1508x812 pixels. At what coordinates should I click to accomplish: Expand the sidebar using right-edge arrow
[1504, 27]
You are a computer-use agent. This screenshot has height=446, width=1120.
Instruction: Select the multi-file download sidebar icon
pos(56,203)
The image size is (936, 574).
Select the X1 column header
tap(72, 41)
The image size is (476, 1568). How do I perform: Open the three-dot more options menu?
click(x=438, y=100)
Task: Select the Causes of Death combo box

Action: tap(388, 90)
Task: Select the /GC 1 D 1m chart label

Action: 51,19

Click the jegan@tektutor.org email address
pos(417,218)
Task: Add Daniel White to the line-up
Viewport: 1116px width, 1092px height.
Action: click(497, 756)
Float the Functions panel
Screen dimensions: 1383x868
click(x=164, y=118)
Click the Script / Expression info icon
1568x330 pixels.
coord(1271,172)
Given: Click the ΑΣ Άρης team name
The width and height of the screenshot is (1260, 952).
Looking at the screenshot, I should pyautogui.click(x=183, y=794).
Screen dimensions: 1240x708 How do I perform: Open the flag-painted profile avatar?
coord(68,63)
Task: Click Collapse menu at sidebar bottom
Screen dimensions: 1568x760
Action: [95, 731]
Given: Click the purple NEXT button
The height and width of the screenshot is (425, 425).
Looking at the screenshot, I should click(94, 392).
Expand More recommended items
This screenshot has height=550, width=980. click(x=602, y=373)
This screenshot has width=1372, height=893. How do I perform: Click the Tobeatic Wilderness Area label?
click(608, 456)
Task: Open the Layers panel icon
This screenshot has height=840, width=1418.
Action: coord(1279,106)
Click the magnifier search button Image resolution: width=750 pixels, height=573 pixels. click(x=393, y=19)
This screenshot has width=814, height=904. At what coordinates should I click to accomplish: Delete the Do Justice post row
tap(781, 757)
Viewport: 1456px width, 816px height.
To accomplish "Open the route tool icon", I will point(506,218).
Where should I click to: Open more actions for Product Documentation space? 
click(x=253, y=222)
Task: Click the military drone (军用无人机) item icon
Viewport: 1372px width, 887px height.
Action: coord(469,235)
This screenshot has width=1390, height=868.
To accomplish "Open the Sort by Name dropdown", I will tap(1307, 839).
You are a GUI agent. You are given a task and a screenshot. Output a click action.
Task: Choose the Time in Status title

ASSIGNMENT –
Go through the records and set every one down exactly.

RESPONSE –
1508x812 pixels. At what coordinates should I click to accomplish: Expand the sidebar using right-edge arrow
[1504, 27]
You are a computer-use agent. This screenshot has height=446, width=1120.
Instruction: Select the multi-file download sidebar icon
pos(56,203)
The image size is (936, 574).
Select the X1 column header
tap(72, 41)
The image size is (476, 1568). How do I perform: Open the three-dot more options menu?
click(x=438, y=100)
Task: Select the Causes of Death combo box

Action: tap(388, 90)
Task: Select the /GC 1 D 1m chart label

Action: 51,19

Click the jegan@tektutor.org email address
pos(417,218)
Task: Add Daniel White to the line-up
Viewport: 1116px width, 1092px height.
Action: click(497, 756)
Float the Functions panel
Screen dimensions: 1383x868
click(x=164, y=118)
Click the Script / Expression info icon
1568x330 pixels.
coord(1271,172)
Given: Click the ΑΣ Άρης team name
The width and height of the screenshot is (1260, 952).
Looking at the screenshot, I should pyautogui.click(x=183, y=794).
Screen dimensions: 1240x708 How do I perform: Open the flag-painted profile avatar?
coord(68,63)
Task: Click Collapse menu at sidebar bottom
Screen dimensions: 1568x760
Action: [95, 731]
Given: Click the purple NEXT button
The height and width of the screenshot is (425, 425).
Looking at the screenshot, I should click(94, 392).
Expand More recommended items
This screenshot has height=550, width=980. click(x=602, y=373)
This screenshot has width=1372, height=893. How do I perform: Click the Tobeatic Wilderness Area label?
click(608, 456)
Task: Open the Layers panel icon
This screenshot has height=840, width=1418.
Action: coord(1279,106)
Click the magnifier search button Image resolution: width=750 pixels, height=573 pixels. click(x=393, y=19)
This screenshot has width=814, height=904. At what coordinates should I click to accomplish: Delete the Do Justice post row
tap(781, 757)
Viewport: 1456px width, 816px height.
To accomplish "Open the route tool icon", I will point(506,218).
Where should I click to: Open more actions for Product Documentation space? 
click(x=253, y=222)
Task: Click the military drone (军用无人机) item icon
Viewport: 1372px width, 887px height.
Action: coord(469,235)
This screenshot has width=1390, height=868.
To accomplish "Open the Sort by Name dropdown", I will tap(1307, 839).
You are a GUI agent. You are given a task and a screenshot. Output a click action.
Task: Choose the Time in Status title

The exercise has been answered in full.